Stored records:
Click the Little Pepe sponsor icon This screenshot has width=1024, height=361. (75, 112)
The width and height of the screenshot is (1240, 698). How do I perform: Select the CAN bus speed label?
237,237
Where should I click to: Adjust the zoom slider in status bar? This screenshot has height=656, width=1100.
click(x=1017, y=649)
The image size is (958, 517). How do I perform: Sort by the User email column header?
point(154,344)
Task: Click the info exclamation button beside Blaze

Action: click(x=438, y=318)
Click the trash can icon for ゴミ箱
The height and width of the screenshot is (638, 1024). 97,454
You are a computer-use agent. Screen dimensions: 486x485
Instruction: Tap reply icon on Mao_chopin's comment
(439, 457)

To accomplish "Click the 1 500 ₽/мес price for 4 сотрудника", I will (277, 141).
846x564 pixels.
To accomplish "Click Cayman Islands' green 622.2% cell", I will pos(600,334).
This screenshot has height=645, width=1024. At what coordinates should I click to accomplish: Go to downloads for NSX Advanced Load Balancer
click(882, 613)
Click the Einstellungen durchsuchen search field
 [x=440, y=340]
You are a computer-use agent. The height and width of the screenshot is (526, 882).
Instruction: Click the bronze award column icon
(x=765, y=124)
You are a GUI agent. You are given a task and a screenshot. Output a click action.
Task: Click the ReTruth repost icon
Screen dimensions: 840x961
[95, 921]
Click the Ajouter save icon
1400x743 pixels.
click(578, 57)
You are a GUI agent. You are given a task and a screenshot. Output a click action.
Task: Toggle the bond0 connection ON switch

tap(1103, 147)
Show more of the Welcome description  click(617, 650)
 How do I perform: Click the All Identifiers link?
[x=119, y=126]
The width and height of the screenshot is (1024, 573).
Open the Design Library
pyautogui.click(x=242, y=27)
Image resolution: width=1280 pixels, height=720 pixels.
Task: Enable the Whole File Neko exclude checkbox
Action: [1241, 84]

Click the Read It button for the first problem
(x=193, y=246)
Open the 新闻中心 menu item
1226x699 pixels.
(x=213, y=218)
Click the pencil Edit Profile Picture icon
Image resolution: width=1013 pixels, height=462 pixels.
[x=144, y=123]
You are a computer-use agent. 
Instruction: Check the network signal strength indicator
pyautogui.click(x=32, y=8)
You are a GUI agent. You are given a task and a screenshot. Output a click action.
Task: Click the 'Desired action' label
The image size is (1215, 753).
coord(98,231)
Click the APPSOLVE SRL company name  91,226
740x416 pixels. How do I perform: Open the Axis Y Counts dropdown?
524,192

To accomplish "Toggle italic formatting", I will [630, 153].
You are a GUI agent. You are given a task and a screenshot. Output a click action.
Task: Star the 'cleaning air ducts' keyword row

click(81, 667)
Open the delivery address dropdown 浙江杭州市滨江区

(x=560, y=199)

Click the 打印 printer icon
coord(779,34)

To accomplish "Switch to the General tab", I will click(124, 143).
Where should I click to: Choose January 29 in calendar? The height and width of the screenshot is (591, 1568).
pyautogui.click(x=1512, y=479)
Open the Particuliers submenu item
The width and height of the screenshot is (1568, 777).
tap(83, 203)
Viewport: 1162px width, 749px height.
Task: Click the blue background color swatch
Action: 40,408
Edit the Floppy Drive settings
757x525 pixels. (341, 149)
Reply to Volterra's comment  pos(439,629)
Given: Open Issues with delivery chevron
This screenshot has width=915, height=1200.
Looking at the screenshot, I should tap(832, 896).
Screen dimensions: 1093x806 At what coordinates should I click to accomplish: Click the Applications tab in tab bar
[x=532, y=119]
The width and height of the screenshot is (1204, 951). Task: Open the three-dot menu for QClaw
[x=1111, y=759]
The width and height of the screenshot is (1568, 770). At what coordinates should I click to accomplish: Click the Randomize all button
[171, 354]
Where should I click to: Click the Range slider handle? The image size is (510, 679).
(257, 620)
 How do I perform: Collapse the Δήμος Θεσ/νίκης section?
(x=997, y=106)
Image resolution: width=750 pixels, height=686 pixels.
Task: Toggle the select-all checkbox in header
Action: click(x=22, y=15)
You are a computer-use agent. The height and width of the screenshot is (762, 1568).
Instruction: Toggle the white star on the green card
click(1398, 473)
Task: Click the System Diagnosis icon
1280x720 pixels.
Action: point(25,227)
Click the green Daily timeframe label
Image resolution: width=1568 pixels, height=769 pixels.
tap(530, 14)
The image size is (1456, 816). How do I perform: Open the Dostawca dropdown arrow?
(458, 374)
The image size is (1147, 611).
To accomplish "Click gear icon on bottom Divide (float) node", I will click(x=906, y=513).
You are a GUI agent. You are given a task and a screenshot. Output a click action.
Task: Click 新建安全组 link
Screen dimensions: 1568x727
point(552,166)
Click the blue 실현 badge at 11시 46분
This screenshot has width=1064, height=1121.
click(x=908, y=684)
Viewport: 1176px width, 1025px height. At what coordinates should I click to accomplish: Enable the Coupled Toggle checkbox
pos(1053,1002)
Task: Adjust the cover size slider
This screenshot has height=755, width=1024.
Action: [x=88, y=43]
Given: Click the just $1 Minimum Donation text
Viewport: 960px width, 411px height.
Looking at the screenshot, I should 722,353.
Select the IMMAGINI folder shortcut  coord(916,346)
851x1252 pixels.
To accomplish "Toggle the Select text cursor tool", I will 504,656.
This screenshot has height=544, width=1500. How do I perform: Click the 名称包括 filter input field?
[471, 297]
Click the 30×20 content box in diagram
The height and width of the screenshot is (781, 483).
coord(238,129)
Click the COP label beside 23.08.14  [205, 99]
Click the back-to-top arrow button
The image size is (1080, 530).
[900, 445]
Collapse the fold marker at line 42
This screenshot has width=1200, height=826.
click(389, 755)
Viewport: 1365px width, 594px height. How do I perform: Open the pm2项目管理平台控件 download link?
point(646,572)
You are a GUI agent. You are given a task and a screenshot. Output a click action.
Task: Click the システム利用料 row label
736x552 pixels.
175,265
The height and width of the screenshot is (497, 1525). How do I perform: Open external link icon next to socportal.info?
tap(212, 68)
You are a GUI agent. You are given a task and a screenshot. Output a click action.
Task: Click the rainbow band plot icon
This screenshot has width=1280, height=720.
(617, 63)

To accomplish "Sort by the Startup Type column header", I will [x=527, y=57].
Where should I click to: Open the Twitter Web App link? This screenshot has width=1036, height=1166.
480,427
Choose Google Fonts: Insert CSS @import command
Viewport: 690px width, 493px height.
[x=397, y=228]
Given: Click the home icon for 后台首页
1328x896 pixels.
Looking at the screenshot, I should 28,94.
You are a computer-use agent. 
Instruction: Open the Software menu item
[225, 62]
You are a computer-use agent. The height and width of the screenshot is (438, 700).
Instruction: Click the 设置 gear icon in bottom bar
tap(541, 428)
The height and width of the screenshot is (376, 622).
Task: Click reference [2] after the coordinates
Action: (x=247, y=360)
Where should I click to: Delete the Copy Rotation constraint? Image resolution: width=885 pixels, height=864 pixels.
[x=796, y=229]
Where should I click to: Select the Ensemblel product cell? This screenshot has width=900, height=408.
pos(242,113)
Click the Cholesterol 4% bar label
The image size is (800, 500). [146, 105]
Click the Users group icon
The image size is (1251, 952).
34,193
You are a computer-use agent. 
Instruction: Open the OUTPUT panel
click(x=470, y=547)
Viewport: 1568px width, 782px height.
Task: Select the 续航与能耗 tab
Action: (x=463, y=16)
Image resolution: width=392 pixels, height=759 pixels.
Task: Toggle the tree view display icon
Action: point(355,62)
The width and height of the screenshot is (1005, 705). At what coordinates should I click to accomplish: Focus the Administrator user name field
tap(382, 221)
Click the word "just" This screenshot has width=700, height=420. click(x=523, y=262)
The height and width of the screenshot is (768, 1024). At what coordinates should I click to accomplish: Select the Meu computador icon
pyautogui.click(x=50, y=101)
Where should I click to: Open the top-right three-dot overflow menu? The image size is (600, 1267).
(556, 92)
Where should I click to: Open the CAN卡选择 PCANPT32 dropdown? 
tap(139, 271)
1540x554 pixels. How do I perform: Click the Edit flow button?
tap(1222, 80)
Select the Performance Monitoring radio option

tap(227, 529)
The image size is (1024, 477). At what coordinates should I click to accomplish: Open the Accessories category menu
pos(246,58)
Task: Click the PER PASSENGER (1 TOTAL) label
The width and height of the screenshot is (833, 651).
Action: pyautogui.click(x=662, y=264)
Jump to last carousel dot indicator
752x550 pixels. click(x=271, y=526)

EXERCISE REQUIREMENTS: Start with the line above that contains "1226x699 pixels." and stop after the line that contains "Task: Click the 'Desired action' label". Output those lines exactly, and only those.

RESULT OF THIS TASK:
1226x699 pixels.
(x=213, y=218)
Click the pencil Edit Profile Picture icon
Image resolution: width=1013 pixels, height=462 pixels.
[x=144, y=123]
You are a computer-use agent. 
Instruction: Check the network signal strength indicator
pyautogui.click(x=32, y=8)
You are a GUI agent. You are given a task and a screenshot. Output a click action.
Task: Click the 'Desired action' label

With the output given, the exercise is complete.